Any such table shall, for active lives, be combined with a mortality
table permitted for calculating the reserves for life insurance
certificates.
   (5) For accidental death benefits in or supplementary to
certificates--The Inter-Company Double Indemnity Mortality Table or
the 1959 Accidental Death Benefits Table, or any accidental death
benefits table, adopted after 1980 by the National Association of
Insurance Commissioners, or its successor, that is approved by
regulation promulgated or bulletin issued by the commissioner for use
in determining the minimum standard of valuation for such policies.
Any such table shall be combined with a mortality table permitted for
calculating the reserves for life insurance certificates.
   (6) For temporary accident and health benefits in or supplementary
to certificates--Class 3 Disability Table (1926) with Conference
Modifications or the 1964 Commissioners Disability Table, or any
tables of disablement rates and termination rates, adopted after 1980
by the National Association of Insurance Commissioners, or its
successor, that are approved by regulation promulgated or bulletin
issued by the commissioner for use in
            determining the minimum standard of valuation for such
policies.
   (7) For life insurance issued upon the substandard basis and other
special benefits--such tables as may be approved by the
commissioner.
   (c) The commissioner may, in his discretion, accept other
standards for valuation if he finds that the reserves produced
thereby will not be less in the aggregate than reserves computed in
accordance with the minimum valuation standard prescribed.

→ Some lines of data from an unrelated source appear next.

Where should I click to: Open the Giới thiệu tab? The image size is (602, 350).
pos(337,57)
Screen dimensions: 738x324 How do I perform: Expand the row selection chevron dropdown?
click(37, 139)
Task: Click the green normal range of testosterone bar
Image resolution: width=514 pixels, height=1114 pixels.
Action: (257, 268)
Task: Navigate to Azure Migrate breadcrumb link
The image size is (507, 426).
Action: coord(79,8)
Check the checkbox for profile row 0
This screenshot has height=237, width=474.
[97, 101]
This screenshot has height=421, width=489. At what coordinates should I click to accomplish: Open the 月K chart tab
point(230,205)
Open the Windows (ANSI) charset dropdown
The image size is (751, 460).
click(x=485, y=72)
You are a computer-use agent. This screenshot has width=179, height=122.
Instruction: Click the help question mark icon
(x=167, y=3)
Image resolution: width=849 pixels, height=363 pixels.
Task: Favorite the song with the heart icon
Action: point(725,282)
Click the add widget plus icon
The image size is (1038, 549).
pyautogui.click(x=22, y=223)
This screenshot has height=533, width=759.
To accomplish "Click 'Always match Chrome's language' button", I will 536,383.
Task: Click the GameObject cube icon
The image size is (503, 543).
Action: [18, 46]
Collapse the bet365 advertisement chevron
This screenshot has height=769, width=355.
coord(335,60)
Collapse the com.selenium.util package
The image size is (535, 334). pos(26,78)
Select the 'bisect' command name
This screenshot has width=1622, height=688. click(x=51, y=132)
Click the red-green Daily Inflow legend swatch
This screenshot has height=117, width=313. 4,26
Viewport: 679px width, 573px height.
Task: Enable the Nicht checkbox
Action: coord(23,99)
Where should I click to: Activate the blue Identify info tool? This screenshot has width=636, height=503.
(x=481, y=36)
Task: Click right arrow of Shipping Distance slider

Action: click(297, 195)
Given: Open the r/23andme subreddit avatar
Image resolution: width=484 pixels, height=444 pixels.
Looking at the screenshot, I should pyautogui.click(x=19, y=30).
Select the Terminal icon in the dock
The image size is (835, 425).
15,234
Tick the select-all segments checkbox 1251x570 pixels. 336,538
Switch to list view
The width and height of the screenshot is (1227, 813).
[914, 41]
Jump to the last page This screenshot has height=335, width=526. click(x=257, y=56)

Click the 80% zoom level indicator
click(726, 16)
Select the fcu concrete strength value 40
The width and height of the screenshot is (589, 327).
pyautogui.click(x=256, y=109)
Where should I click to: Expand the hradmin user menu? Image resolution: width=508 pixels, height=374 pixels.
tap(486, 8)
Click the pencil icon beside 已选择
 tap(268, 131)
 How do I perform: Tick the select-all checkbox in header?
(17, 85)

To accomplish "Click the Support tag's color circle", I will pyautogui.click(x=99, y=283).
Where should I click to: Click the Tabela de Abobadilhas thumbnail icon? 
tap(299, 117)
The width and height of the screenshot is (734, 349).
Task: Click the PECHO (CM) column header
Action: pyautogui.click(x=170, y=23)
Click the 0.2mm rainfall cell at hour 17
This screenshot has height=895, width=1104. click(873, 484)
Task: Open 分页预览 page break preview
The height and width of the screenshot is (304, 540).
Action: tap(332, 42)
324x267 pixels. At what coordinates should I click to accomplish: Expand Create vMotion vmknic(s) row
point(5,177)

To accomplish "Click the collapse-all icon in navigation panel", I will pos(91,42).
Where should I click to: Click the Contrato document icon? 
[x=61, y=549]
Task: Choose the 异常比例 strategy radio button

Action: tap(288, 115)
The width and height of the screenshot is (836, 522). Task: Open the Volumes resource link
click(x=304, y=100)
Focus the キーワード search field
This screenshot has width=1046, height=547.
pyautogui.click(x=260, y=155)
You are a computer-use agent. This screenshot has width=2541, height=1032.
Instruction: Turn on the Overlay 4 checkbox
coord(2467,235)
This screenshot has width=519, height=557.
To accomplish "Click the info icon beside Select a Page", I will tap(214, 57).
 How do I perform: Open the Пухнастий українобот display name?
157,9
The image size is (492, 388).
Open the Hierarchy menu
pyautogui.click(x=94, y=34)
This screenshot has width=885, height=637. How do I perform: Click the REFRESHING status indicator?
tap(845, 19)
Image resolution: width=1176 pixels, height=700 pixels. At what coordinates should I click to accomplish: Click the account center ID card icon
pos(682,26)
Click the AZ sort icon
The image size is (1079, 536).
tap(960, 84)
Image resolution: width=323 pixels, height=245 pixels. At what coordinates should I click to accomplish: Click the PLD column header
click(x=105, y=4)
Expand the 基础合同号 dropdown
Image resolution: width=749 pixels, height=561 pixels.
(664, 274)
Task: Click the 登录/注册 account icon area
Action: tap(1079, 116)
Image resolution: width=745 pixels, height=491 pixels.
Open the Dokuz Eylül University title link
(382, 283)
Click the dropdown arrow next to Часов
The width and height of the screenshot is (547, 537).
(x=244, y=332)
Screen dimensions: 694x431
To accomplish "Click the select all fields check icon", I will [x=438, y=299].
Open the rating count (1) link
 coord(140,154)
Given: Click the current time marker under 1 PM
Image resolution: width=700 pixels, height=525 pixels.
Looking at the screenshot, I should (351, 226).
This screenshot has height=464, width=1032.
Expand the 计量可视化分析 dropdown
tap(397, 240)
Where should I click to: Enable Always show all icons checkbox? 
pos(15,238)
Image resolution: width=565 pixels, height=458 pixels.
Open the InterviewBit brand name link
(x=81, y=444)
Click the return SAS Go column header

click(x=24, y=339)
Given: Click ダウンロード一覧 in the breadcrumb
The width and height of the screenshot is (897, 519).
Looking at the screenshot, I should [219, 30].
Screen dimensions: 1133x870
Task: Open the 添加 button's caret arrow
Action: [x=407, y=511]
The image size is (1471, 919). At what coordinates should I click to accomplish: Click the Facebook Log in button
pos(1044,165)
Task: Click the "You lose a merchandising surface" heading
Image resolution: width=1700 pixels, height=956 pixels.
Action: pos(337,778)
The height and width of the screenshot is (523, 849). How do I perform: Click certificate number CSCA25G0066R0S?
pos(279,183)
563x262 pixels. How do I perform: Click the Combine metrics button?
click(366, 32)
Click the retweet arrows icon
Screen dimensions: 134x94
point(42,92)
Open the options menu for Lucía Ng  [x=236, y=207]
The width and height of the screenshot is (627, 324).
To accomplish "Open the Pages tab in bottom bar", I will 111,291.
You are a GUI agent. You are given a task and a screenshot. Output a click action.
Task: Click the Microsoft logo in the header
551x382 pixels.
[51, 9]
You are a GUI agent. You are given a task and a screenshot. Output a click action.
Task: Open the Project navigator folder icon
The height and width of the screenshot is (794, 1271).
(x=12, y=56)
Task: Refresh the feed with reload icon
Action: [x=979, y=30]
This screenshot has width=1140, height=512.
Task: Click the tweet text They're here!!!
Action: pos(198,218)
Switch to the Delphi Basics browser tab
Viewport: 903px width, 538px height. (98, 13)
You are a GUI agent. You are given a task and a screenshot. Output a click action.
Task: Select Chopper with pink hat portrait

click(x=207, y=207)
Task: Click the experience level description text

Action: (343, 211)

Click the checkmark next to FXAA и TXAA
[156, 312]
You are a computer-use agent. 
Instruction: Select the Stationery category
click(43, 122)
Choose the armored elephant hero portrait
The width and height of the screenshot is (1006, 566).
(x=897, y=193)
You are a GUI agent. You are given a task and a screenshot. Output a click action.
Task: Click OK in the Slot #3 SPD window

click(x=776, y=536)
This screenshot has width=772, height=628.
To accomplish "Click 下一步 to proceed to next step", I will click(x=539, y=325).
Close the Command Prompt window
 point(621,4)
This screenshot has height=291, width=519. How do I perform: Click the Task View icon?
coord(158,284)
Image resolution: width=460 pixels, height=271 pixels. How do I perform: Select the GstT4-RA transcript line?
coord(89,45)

Whenever
the mortality experience under the certificates valued on the same
mortality table is in excess of the expected mortality according to
such table for a period of three consecutive years, the commissioner
may require additional reserves when in his judgment deemed necessary
on account of such certificates.
   (d) Notwithstanding the provisions of subdivisions (a) and (b),
any society, with the consent of the insurance supervisory official
of the state of domicile of the society, and under such conditions,
if any, which he may impose, may establish and maintain reserves on
its certificates in excess of the reserves required thereunder, but
the contractual rights of any insured member shall not be affected
thereby.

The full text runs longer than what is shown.